A very long back story..
I started studying Mandarin back in 2017 before we had kids. First, I tried Fluent City which was..not great. Here’s an example of the sentences we had to translate for our homework. Somehow these phrases have not been helpful in my life.
Thankfully, I switched to China Institute which was amazing. At the time, I was working at Aaptiv in 1 WTC so it was a convenient 10-minute walk to get there. Even with the close proximity though, towards the end of my pregnancy in late 2018, I abandoned my studies because I was so tired and uncomfortable from the pregnancy. While I continued to dabble in some apps to practice vocabulary, I largely put my studying aside.

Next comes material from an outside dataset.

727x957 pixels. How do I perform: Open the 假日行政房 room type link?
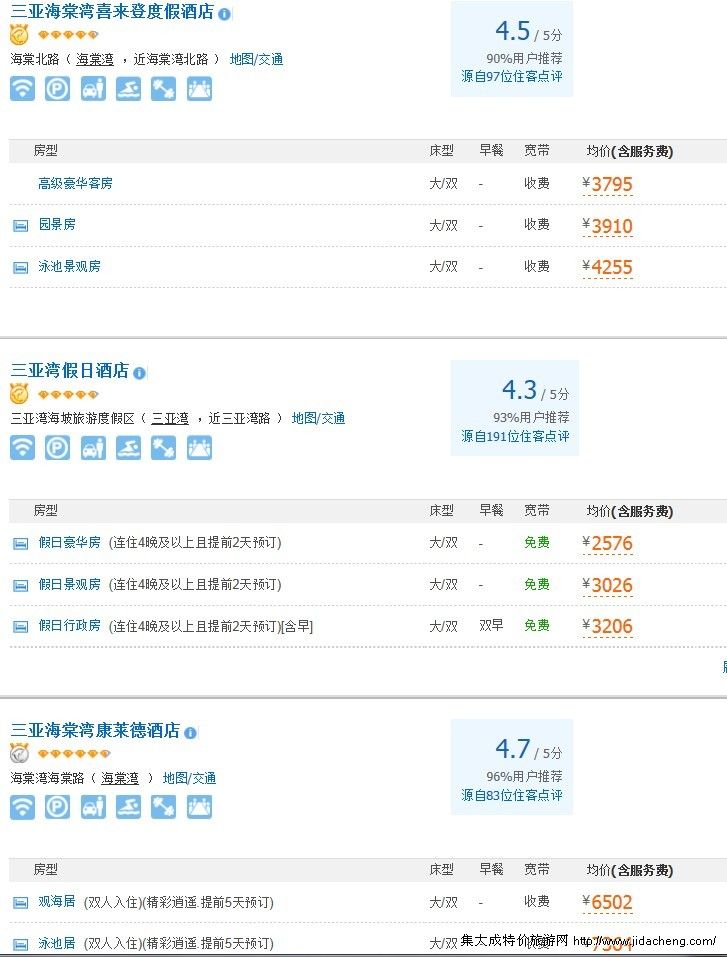pyautogui.click(x=70, y=626)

Fast forward to this spring, I finally felt like I was in a place where I could sign back up for a class. Thankfully China Institute offers virtual classes so I would just need 2 hours/week for class, plus additional time to study and complete homework. Given I hadn’t really been studying, I decided to start back off at level 101 which was a breeze. Level 102 was mostly review as well, but level 103 started getting a little trickier as we really switched to using characters instead of pinyin. I needed a way to study the specific vocabulary I had to learn for class and none of the apps out there let me easily tailor the word list to my needs. I decided this would be a great opportunity to use AI to create a Mandarin review app tailored to my needs.
The approach
Given this was a pretty straightforward use case, I decided to start my efforts using LLM chatbots that can produce code (think Gemini canvas or Claude artifacts) instead of trying to build it with AI autocompletion or agentic AI coding tools.
I also decided that given there was little effort required to get started, I would try a couple of options. I settled on trying with Claude and Gemini.
Claude
My first attempt was with Claude Sonnet 4. I decided to quickly write a single prompt containing the skeleton of what I wanted and then see how it went.

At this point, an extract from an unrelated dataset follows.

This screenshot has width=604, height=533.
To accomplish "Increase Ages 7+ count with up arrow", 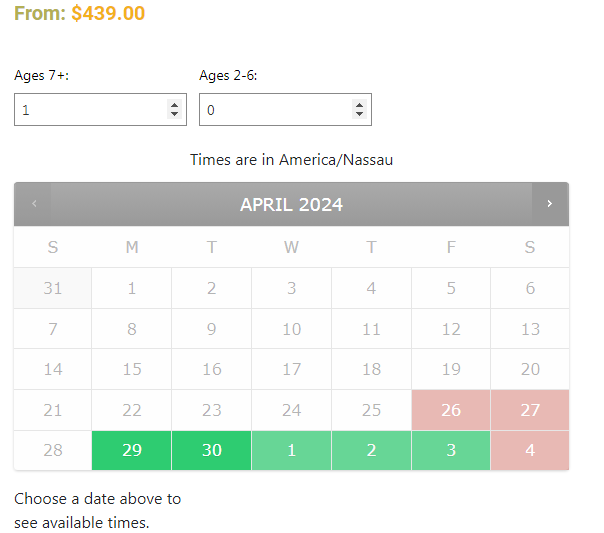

Here’s the initial prompt I included:
Claude diligently got to work and decided to build out the frontend and then the backend, as well as provide a list of the configuration files and steps on how to run the app.
How did it do?
Frontend
Claude did use the technologies I asked for (hooray!) namely React and Typescript. That said, it also decided to add Tailwind CSS to the mix. It’s a reasonable choice, but it just sort of snuck it in there.

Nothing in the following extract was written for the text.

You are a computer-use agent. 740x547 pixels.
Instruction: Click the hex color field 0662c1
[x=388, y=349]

The React code it produced is all intelligible, if maybe a bit clunky. It also made the wise decision to use toLowerCase()
and trim()
when doing the string comparison to see if the answer was correct.
There was one thing it missed which we’ll talk about in a sec..
Backend
Again, Claude used the technologies I asked for- in this case, Node and Typescript. However, this time it did not introduce its own technical decisions and decided to create a hardcoded list of Chinese words in the Node server code.
This is very likely not how someone would want to build this for real™, but skipping a database at this point makes experimenting a lot easier so it was a blessing in disguise.
Running the app
Claude gave these instructions for running the app which looked solid:
..but upon hitting the final step of
npm run dev
, I noticed a big oversight:
Could not find a required file.
Name: index.html
When I flagged the error to Claude, it realized it had also forgot to include the React entry point. Whoops.
After adding all of the additional files, the app worked! I did have to ask Claude to make a few modifications:
- clearing the input after we move to the next flashcard
- only showing the hint if the user clicks on the hint button for the specific card they are on.
You can find the source code here. It’s been left mostly as Claude created it besides me adding some more Chinese words.
Takeaways
Hands down, the hardest part of this experience is writing the correct prompts to get what I want. Having to sit down and articulate all of the requirement details is tiresome; if I don’t do it, it’s a gamble whether Claude will fill in the blanks properly itself. Next time I will try to use AI to write a draft of the requirements for me.
Also, this specific breed of tool would likely be challenging for someone with no engineering experience to use. It didn’t explain how to get setup with Node, it didn’t explain how to run things in the terminal, etc.